■ Work request: Search for the word "Click" in the entries. Each line that holds it should be copied.

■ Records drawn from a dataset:
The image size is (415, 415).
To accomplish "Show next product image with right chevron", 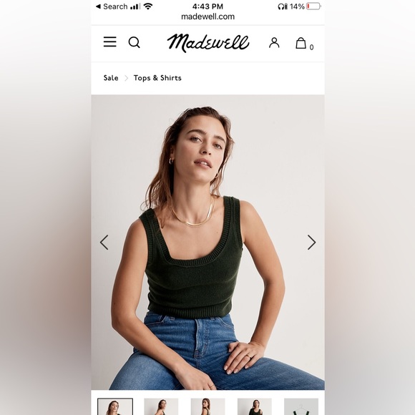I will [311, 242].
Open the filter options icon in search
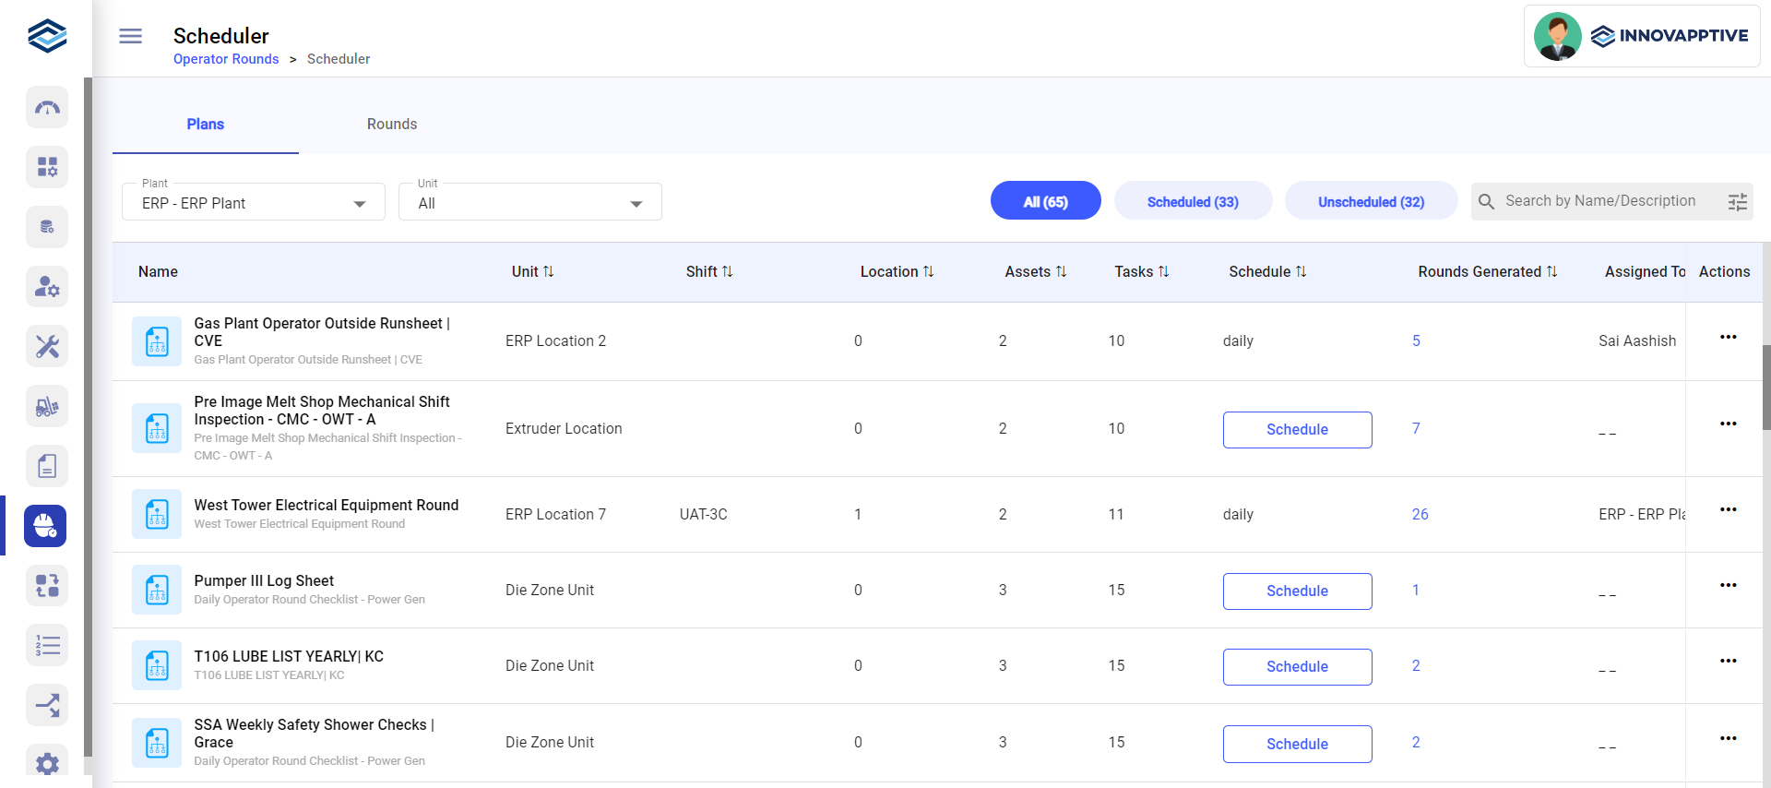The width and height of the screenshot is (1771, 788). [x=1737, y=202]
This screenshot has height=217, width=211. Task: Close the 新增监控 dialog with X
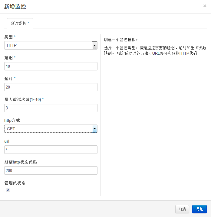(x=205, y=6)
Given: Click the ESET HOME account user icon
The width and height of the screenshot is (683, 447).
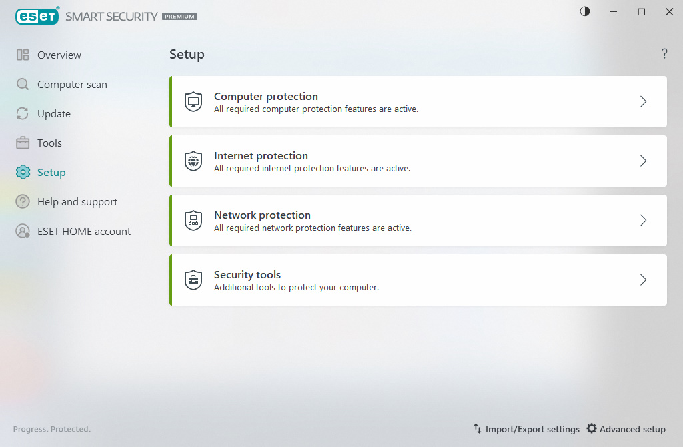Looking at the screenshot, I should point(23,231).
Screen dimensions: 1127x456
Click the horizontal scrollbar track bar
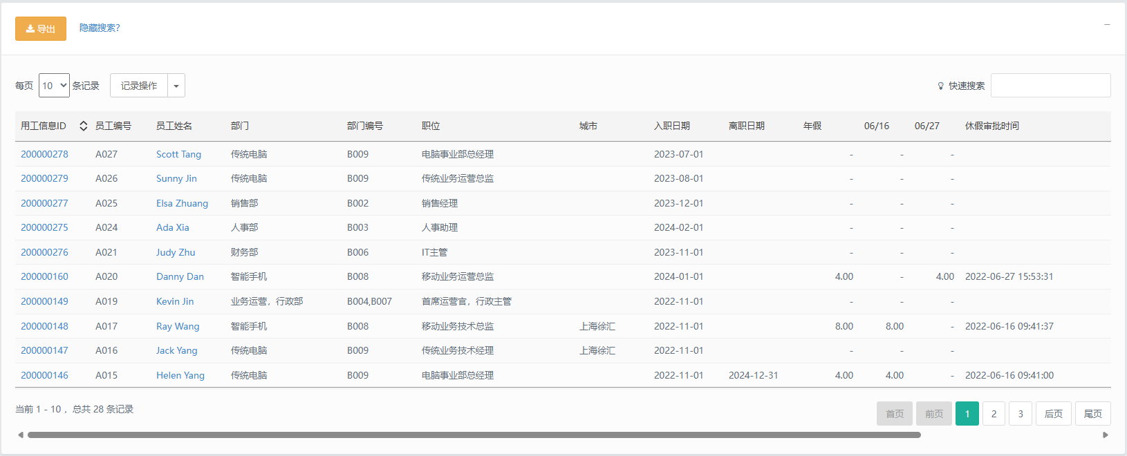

■ Response:
Given: Click the ESET HOME account user icon
Click the horizontal scrollbar track bar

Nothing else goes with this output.